Ahora se da inicio a una batalla que no tiene tregua, una batalla espiritual por
la conquista de nuestra alma, la que incluye a la mente, el corazón, los
sentimientos, el intelecto, los sentidos, etc. La cual se ha visto afectada
quizá cuando estábamos aún en el vientre de nuestra madre o cuando fuimos
creciendo poco a poco hasta llegar a nuestra edad actual. Muchas de las
afecciones o enfermedades del alma pueden ser: amargura, odio, falta de perdón,
resentimiento, rechazo, culpabilidad, menosprecio, angustia, depresión, malos
hábitos, limitaciones, etc. Y todo esto se ha encargado el adversario por
diversos medios o artimañas de sembrarlo en el alma de mucho pueblo cristiano,
es por eso que toda planta que el Padre no plantó debe ser desarraigada, pero
esto no lo podemos hacer solos, debemos pedir ayuda ministerial, es decir
consejo, y es un proceso que así como le fue mandado a
Naamán el sirio por medio del profeta Eliseo, que se sumergiera siete
veces en el río jordán para que desapareciera su lepra, no fue sino hasta la
última vez que quedó completamente sano, claro que esto fue humillante, pero
efectivo (2Rey. 5)
Otro ejemplo
lo podemos ver con David cuando estaba refugiado en la cueva de
Adulam, llegaron a él todos los afligidos, los
endeudados y los que estaban en amargura, personas que se consideraban
fracasadas, sin embargo fueron restauradas y útiles posteriormente al rey (1Sam.

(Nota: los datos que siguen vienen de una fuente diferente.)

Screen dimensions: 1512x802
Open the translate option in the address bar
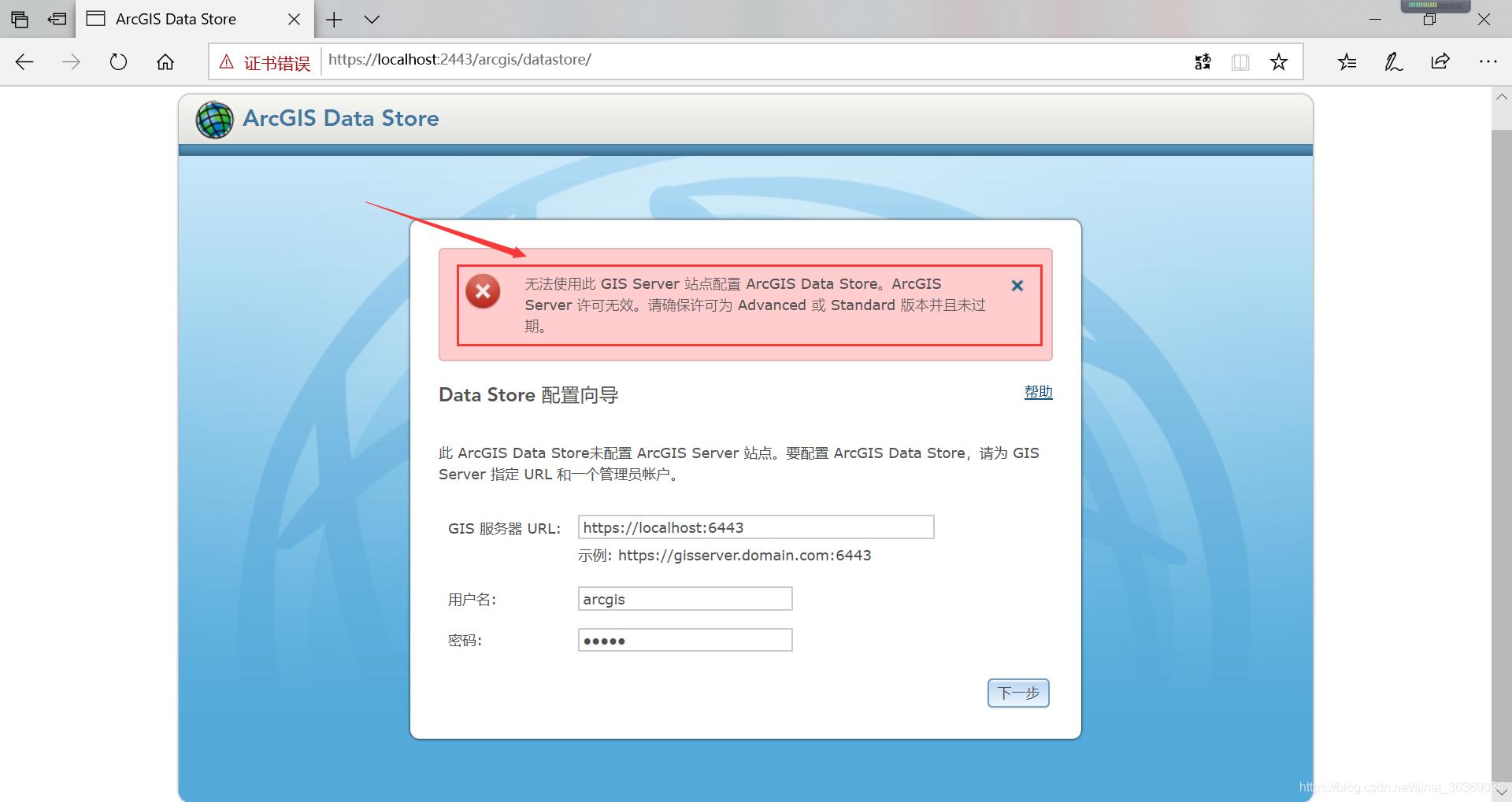tap(1203, 61)
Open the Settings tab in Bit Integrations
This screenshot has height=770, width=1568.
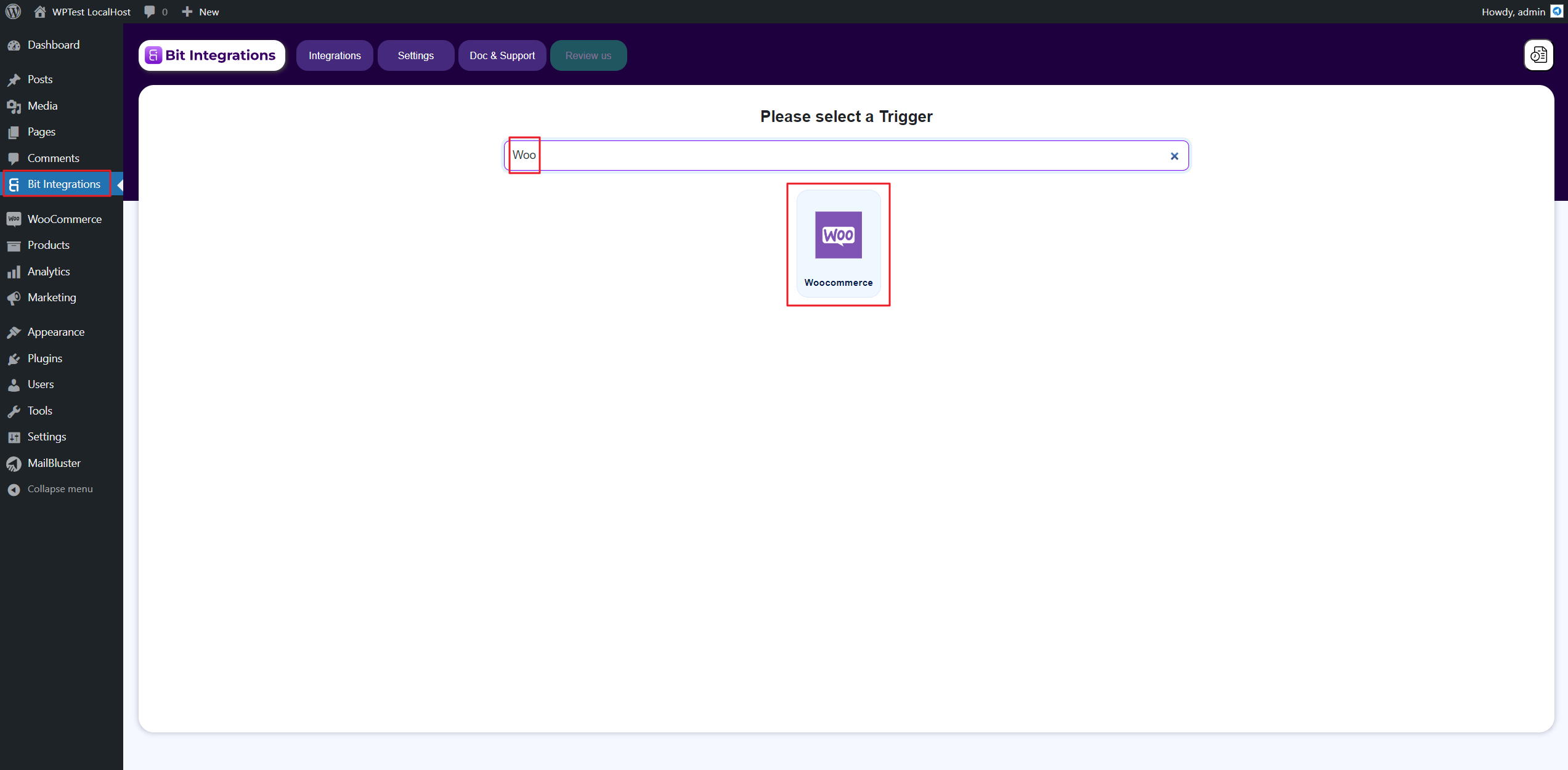[416, 55]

22), el punto importante es que necesitaban que su alma fuera restaurada.
Espiritualmente hablando, hoy nos encontramos en un campo de batalla hostil y
muchas veces subestimamos al enemigo de nuestras almas, es decir, al diablo, el
cual cuenta con una infinidad de artimañas o métodos de combate para hacer que
bajemos la guardia y retrocedamos, el desea que perdamos nuestra comunión con el
Señor y tratará por todos los medios utilizar quizá a tu vecino para quitarte la
paz, tratará meter división en tu hogar para separarte de tu cónyuge, tratará de
que alguien te trate mal o te menosprecie para sembrar eso en tu alma, tratará
de que alguien que jamás hubieras pensado te traicione y así poner una raíz de
amargura en tu corazón (alma), es decir, que tratará por cualquier medio de
rescatar el terreno que por mucho tiempo estuvo sembrando, minando y gobernando,
el cual es nuestra alma, que ahora le pertenece al Señor Jesucristo. Por lo cual
enviara diversidad de pensamientos para que dudes, para que te limites a ti
mismo y quedes inmovilizado, por lo tanto es necesario que no nos amoldemos al
mundo actual, el cual es manipulado por el diablo, sino que nos transformemos
mediante la renovación de nuestra mente (alma), (Rom. 12:2).
El Señor nos
dejó una armadura espiritual para que podamos resistir todos los ataques del
enemigo, para que no bajemos la guardia ni un solo momento, para que peleemos la
buena batalla y salir victoriosos, recuerda nuestra lucha no es contra seres
humanos, no es contra tu vecino, tu jefe, tu hermano(a), tu cónyuge, tus padres,
etc. sino contra potestades espirituales las cuales no podemos ver y por lo
tanto no son batallas físicas sino espirituales, esto es una gran realidad ante
la cual no podemos quedarnos con los brazos cruzados, si sientes que estas
bajando la guardia y no te explicas porque, pues, debes saber que vivimos a
diario en una guerra espiritual, levántate con autoridad en el nombre del Señor
Jesucristo, ponte la armadura de Dios, guerrea y derrota a tu adversario, pues
Jesucristo ya ganó la batalla él pelea por nosotros.